For WSDL 1.1, the extensibility element can be present as a child element of wsdl11:operation (where the wsdl11:operation is either a child element of wsdl11:portType or wsdl11:binding) that describe the responding Web service.

For examples of use of this extensibility element see sections 5.2 Callback Representation Using Two Operations with Input Messages and 5.3 Callback Representation Using Two Operations with Input-Output Messages.

5.1.1 wsmd:ResponseOperation Extensibility Element

The wsmd:ResponseOperation extensibility element is defined by the following pseudo-schema:

<wsmd:ResponseOperation 
    wsmd:interface="xs:QName" 
    wsmd:operation="xs:NCName"
    wsmd:binding="xs:QName"?/>

The ResponseOperation element information item has the following Infoset properties:

The value of the mandatory attribute information item wsmd:interface is a QName which identifies the portType of the requesting Web service, in the case of WSDL 1.1.

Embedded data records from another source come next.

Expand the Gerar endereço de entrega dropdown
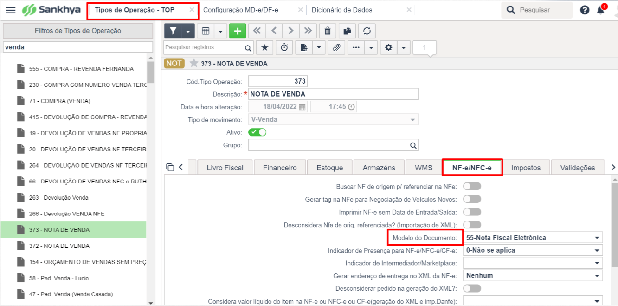Screen dimensions: 618x306 click(x=533, y=275)
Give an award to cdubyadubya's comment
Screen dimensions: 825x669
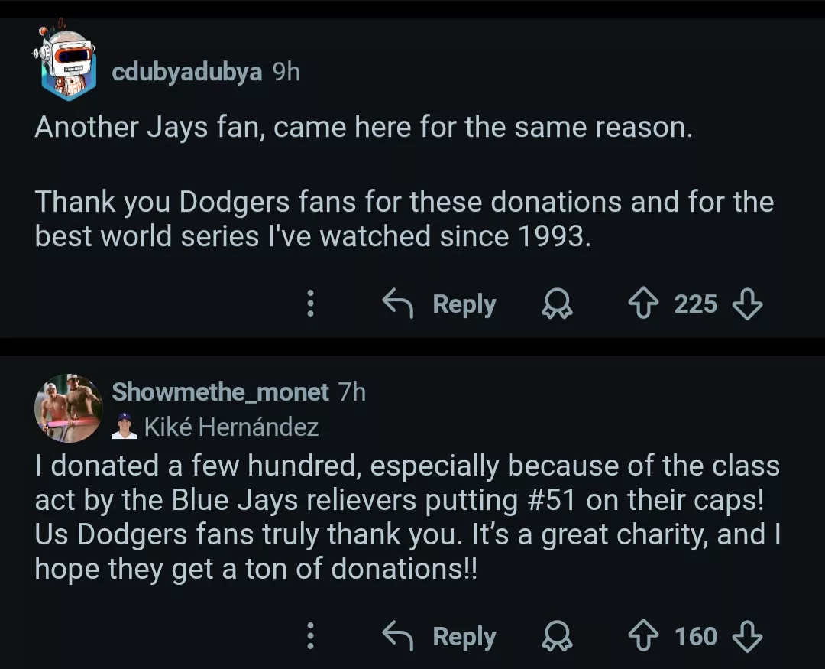point(557,304)
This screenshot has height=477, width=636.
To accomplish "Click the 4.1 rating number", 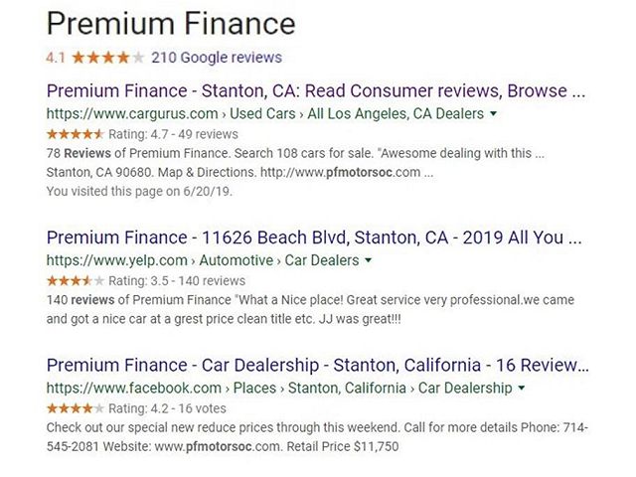I will pyautogui.click(x=57, y=57).
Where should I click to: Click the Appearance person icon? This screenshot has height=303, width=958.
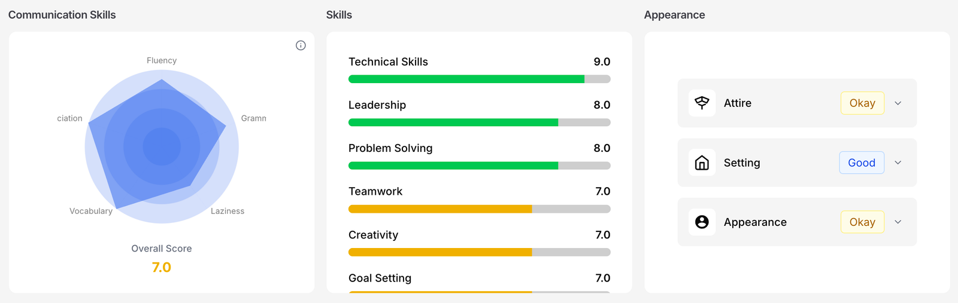[x=702, y=222]
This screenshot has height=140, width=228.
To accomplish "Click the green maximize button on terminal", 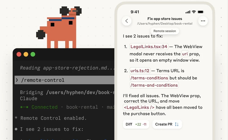I will (33, 54).
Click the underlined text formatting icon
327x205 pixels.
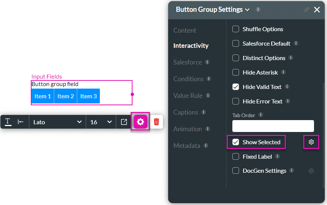pyautogui.click(x=7, y=122)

The value of the mandatory attribute information item wsmd:operation is a NCName which identifies the operation of the requesting Web service (within the interface/portType identified by the wsmd:interface attribute).

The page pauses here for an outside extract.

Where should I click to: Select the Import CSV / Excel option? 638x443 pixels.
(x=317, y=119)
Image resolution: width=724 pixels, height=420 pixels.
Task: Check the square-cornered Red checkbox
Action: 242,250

The value of the optional attribute information item wsmd:binding is a QName which identifies the binding of the requesting Web service.

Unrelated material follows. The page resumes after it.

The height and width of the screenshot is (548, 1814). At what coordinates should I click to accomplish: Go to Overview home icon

The wsmd:ResponseOperation element may appear in the following three locations in a WSDL document, within an operation in a portType that defines the request, an operation within a binding or a port within a service. The second option may used to specify the binding of the requesting Web service. This separation is for relating the two operations the abstract layer within WSDL independently of the binding. The third option may be used to indicate the portType and the binding of the response at the service element of the defining service. The wsmd:binding attribute MUST NOT be present when wsmd:ResponseOperation element appears as an extensibility element in an operation within a portType. The wsmd:ResponseOperation attribute MUST NOT contradict each other when it is specified within multiple locations in WSDL, such as a portType and its related binding.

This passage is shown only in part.